• Text section
You can watch our ICASSP 2020 presentation here, or view the slides here.
Class imbalance in the training data hinders the generalization ability of machine listening systems. In the context of bioacoustics, this issue may be circumvented by aggregating species labels into super-groups of higher taxonomic rank: genus, family, order, and so forth. However, different applications of machine listening to wildlife monitoring may require different levels of granularity. This paper introduces TaxoNet, a deep neural network for structured classification of signals from living organisms. TaxoNet is trained as a multitask and multilabel model, following a new architectural principle in end-to-end learning named hierarchical composition: shallow layers extract a shared representation to predict a root taxon, while deeper layers specialize recursively to lower-rank taxa. In this way, TaxoNet is capable of handling taxonomic uncertainty, out-of-vocabulary labels, and open-set deployment settings. An experimental benchmark on two new bioacoustic datasets (ANAFCC and BirdVox-14SD) leads to state-of-the-art results in bird species classification. Furthermore, on a task of coarse-grained classification, TaxoNet also outperforms a flat single-task model trained on aggregate labels.
To get started with our code:
- Clone the repository:
git clone https://github.com/BirdVox/cramer2020icassp.git
- Enter the repository directory:
cd cramer2020icassp
- Install dependencies:
pip install -r requirements.txt
- Edit paths in
localmodule.py
to accomodate your local workspace
Note that this code requires Python 3.6+.
- ANAFCC (training and validation): https://doi.org/10.5281/zenodo.3666782
- BirdVox-DCASE-20k (noise for data augmentation): https://archive.org/details/BirdVox-DCASE-20k
- BirdVox-14SD (testing): https://doi.org/10.5281/zenodo.3667094
Relevant scripts have filenames starting with a number, indicating the order in which to run them. After editing localmodule.py
to reflect your workspace, scripts can simply be run via python <script_path>
.

• Tasks and exercises
**1.** Copy the TaxoNet page starting with "To get started" and going on through "requires Python 3.6+.", renaming "repository" to "repo".
**2.** Answer these questions from the TaxoNet page:
(a) Which version of Python does the code require?
(b) Which dataset is used for testing?
(c) What does the number at the start of a script's filename indicate?
The material is not needed for any of this.

• Data provided
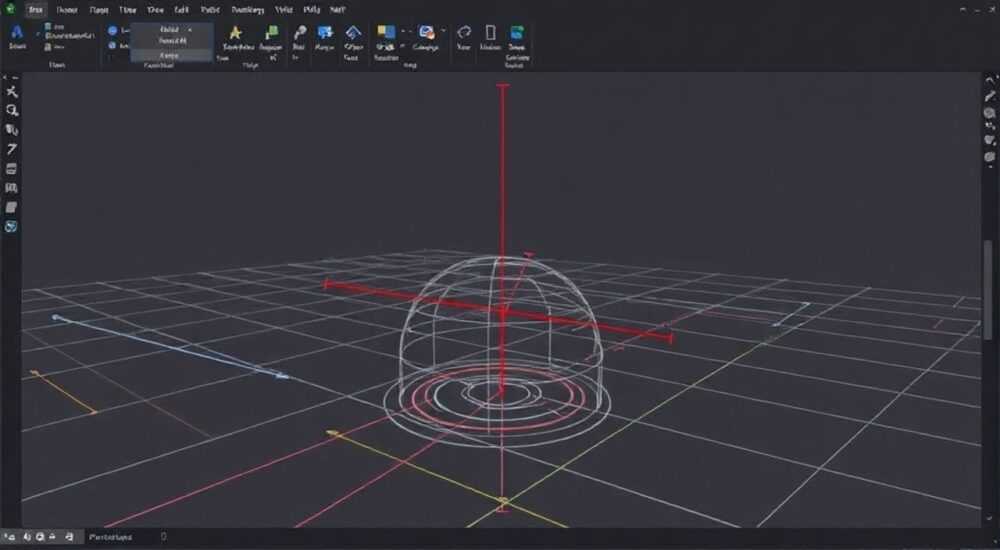
Task: Toggle the lower blue circle option in ribbon
Action: pyautogui.click(x=112, y=45)
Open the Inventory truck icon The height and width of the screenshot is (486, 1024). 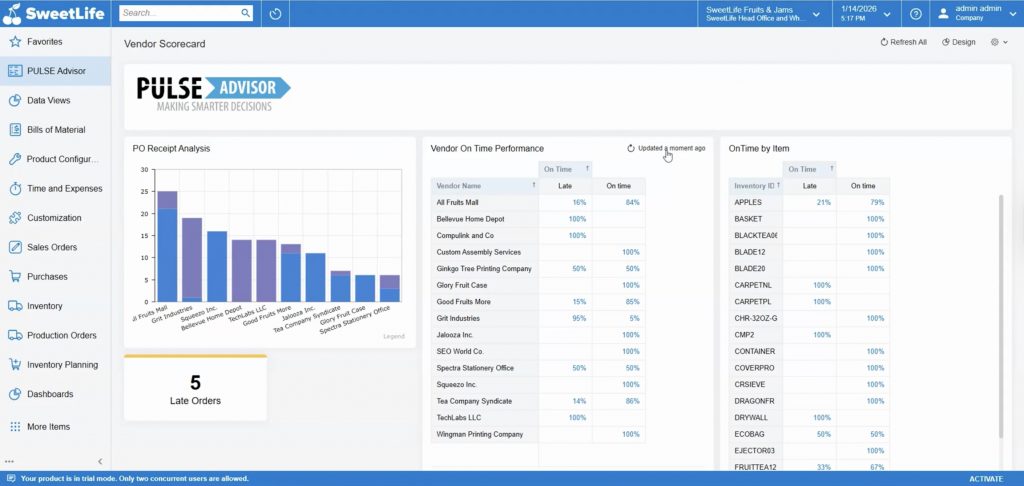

• Correct answers
**1.**
To get started with our code:
- Clone the repo:
git clone https://github.com/BirdVox/cramer2020icassp.git
- Enter the repo directory:
cd cramer2020icassp
- Install dependencies:
pip install -r requirements.txt
- Edit paths in
localmodule.py
to accomodate your local workspace
Note that this code requires Python 3.6+.

**2.**
(a) Python 3.6 or later.
(b) BirdVox-14SD.
(c) The order in which to run the scripts.